PROVIDED RECORDS »

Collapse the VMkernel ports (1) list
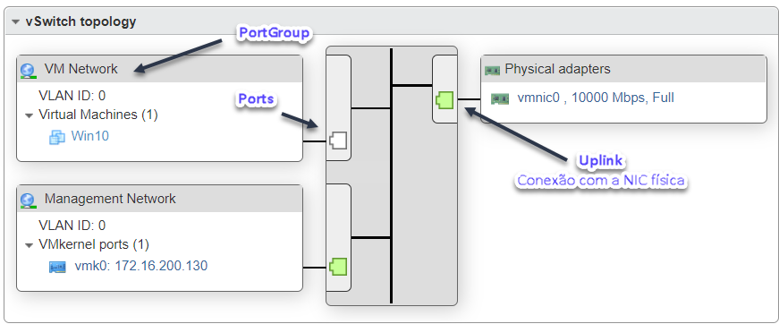This screenshot has height=324, width=779. pos(29,245)
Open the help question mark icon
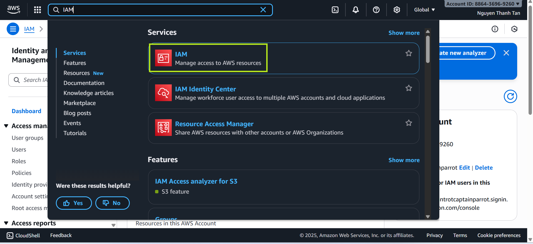Screen dimensions: 533x244 376,10
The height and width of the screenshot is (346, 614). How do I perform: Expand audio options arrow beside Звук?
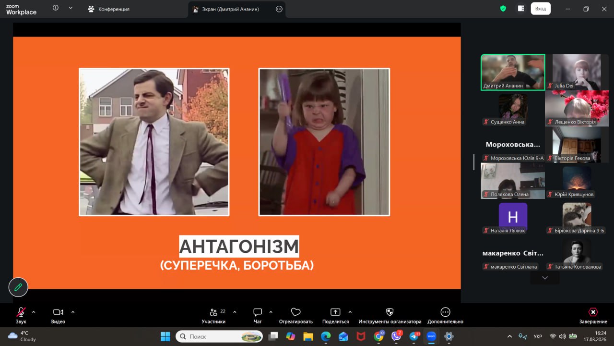pos(34,312)
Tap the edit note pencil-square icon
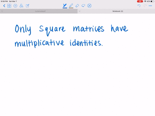Screen dimensions: 155x116 [27, 6]
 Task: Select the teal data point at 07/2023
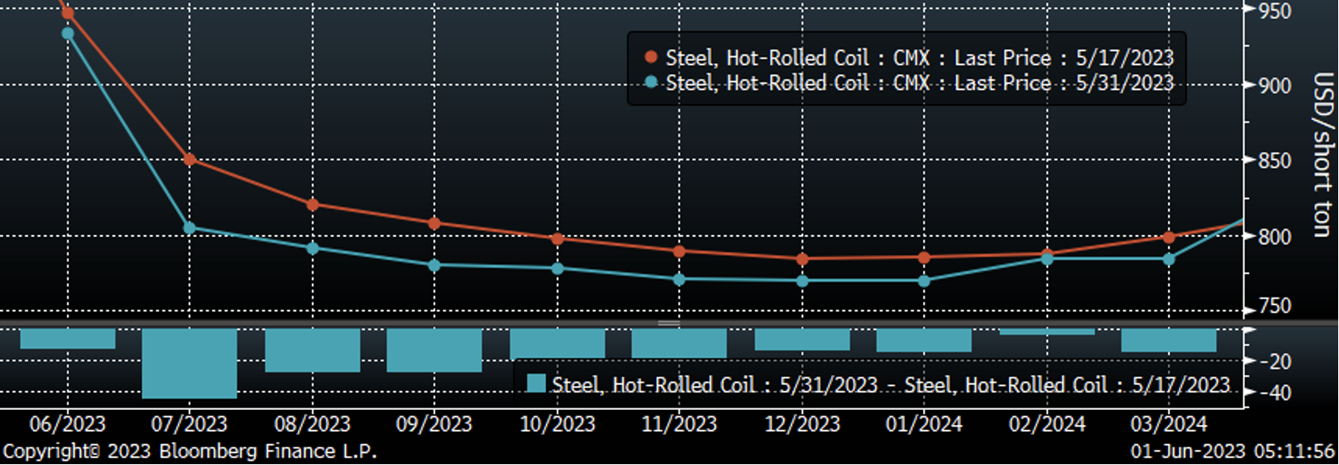coord(190,228)
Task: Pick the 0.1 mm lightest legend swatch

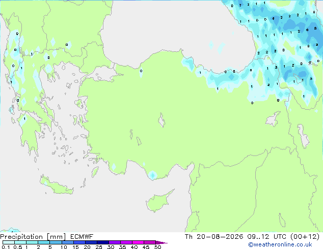Action: pos(9,242)
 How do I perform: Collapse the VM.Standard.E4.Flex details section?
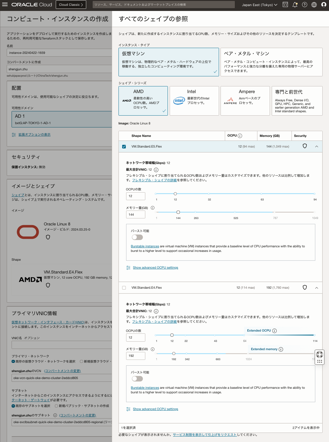click(x=317, y=287)
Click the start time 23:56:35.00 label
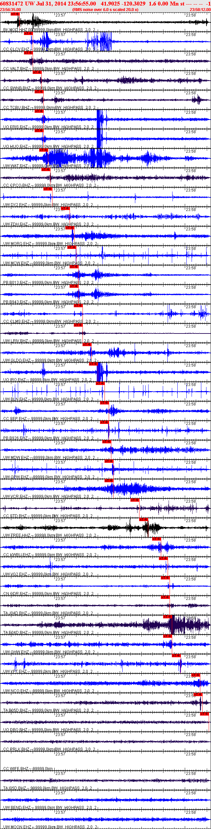The height and width of the screenshot is (829, 211). 10,10
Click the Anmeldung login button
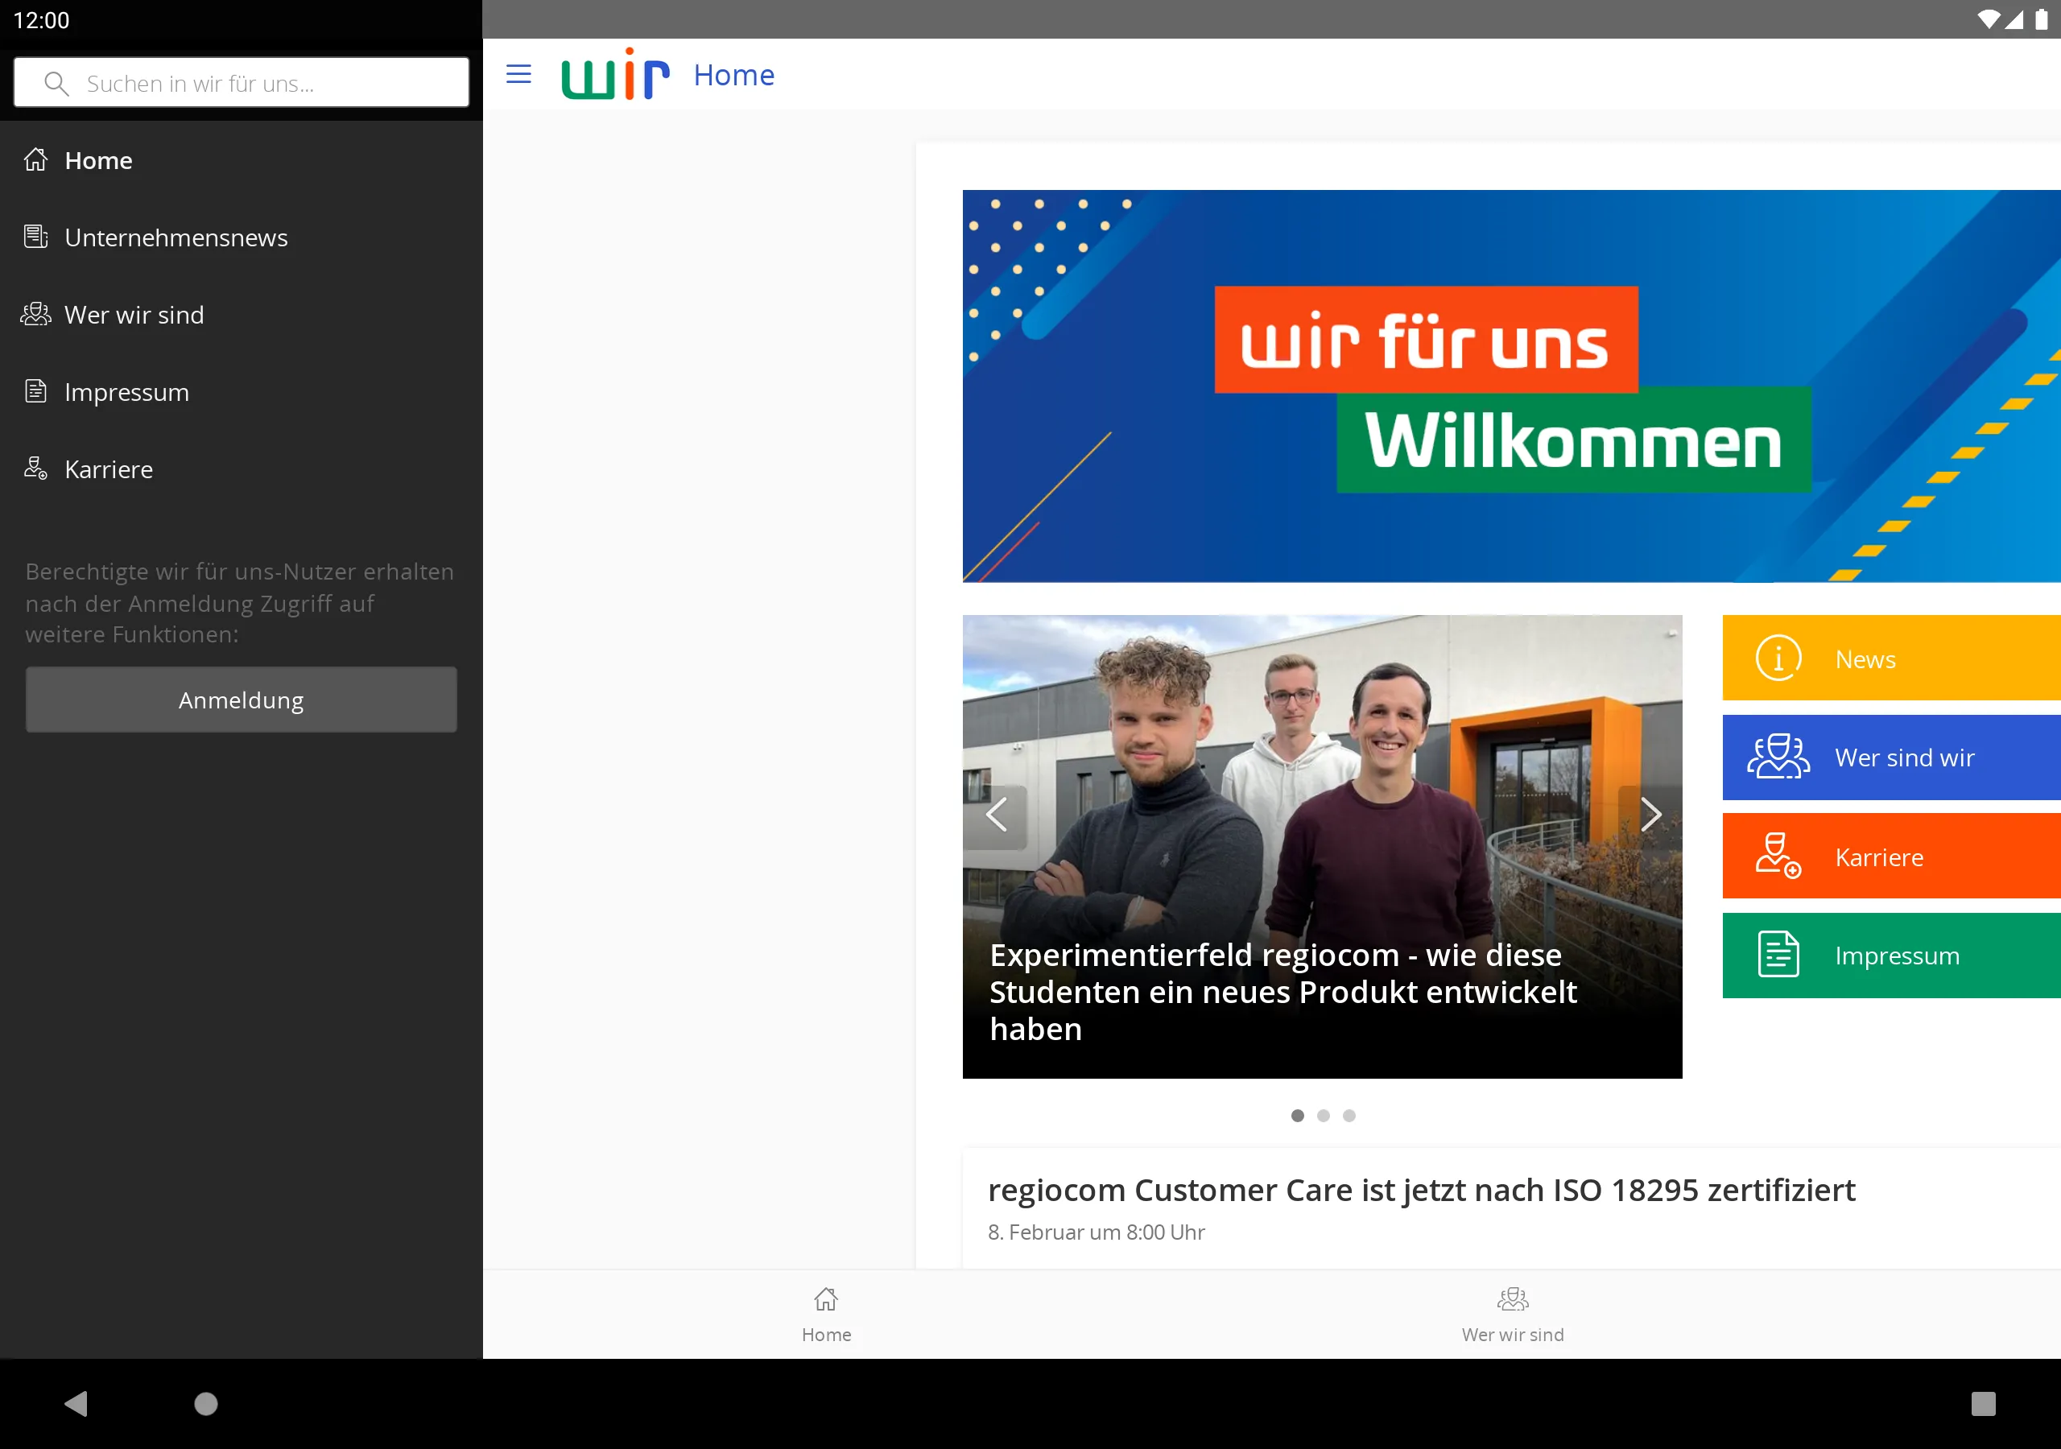Image resolution: width=2061 pixels, height=1449 pixels. [x=241, y=699]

PROBLEM STATEMENT » What is needed is an exact repeat of the lines from the one containing "The height and width of the screenshot is (346, 614)." through the last line of the records above, both included, with pictures left out.

RESULT FOR THIS EXERCISE »
The height and width of the screenshot is (346, 614). How do I perform: Expand audio options arrow beside Звук?
pos(34,312)
Tap the edit note pencil-square icon
Screen dimensions: 155x116 [27, 6]
 Task: Select the teal data point at 07/2023
coord(190,228)
Task: Pick the 0.1 mm lightest legend swatch

Action: pos(9,242)
 How do I perform: Collapse the VM.Standard.E4.Flex details section?
click(x=317, y=287)
Click the start time 23:56:35.00 label
The height and width of the screenshot is (829, 211). 10,10
Click the Anmeldung login button
Image resolution: width=2061 pixels, height=1449 pixels. [x=241, y=699]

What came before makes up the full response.